Il mio è un appello alle città per risolvere la questione lavorativa. Non all’articolo 18. Aumentare la capacità attrattiva di centri urbani e produttivi importanti dovrebbe essere la priorità per incrementare l’offerta di lavoro. Risolvere la questione del mismatch geografico tra domanda e lavoro (la forza lavoro giusta nel posto giusto) è una priorità per ridurre i costi infrastrutturali e sociali della crescita. Concentrare le risorse, sempre più scarse, e specializzare le economie locali è una necessità per ottimizzare qualsiasi tipo di politica economica. Questa è una delle lezioni che abbiamo tratto dall’esperienza produttiva dei distretti industriali della terza Italia, dove la concentrazione geografica di imprese specializzate in un preciso settore aumentava il raggio internazionale di azione. Ma mi riferisco anche all’importanza della tutela dell’ambiente, della gestione degli usi del suolo, una pratica importantissima per rendere il landscape una risorsa per la crescita. Le imprese internazionali decidono di aprile i loro headquarters dove i loro dipendenti possono trovare un contesto vivibile, pulito e dinamico.
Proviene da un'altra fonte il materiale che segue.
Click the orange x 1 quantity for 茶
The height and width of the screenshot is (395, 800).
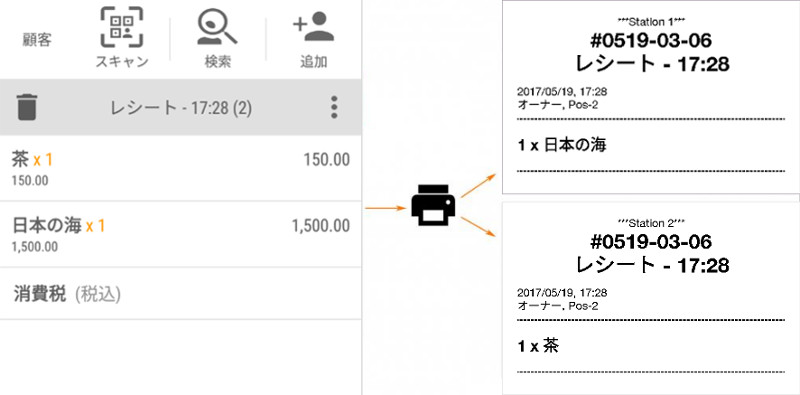pos(43,160)
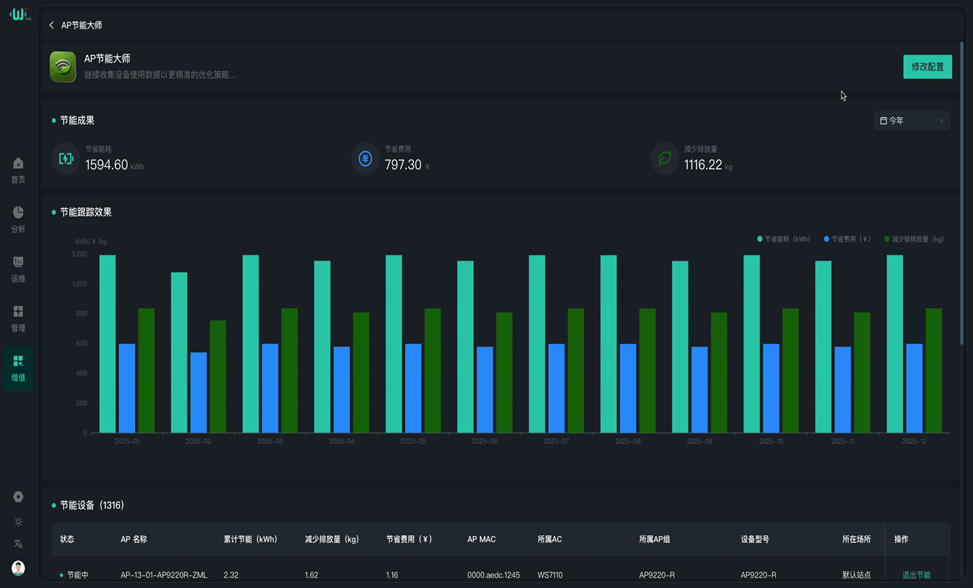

Inoltre, le aree verdi sono produttive se protette e se gestite in maniera razionale, con una ottimizzazione della produzione agricola, un uso ricreativo delle zone periurbane (industria in crescita) e ovviamente con un’attenzione alla politica energetica (si pensi agli incentivi per pannelli solari e agli effetti che hanno sul recupero urbano). Ultimo ma altrettanto fondamentale, la questione abitativa. Il governo Monti non parla di casa, pur sapendo che la casa, quella abbordabile, è fondamentale per alleggerire i costi sociali del lavoro, per aumentare la capacità di spesa delle famiglie ed in ultimo per permettere una distribuzione più flessibile della forza lavoro in base all’offerta (città più creative, città più industriali etc…). La mobilità si fa anche con l’immobile. La crescita non è questione astratta o burocratico-normativa, la viviamo e sosteniamo tutti i giorni nelle nostre città.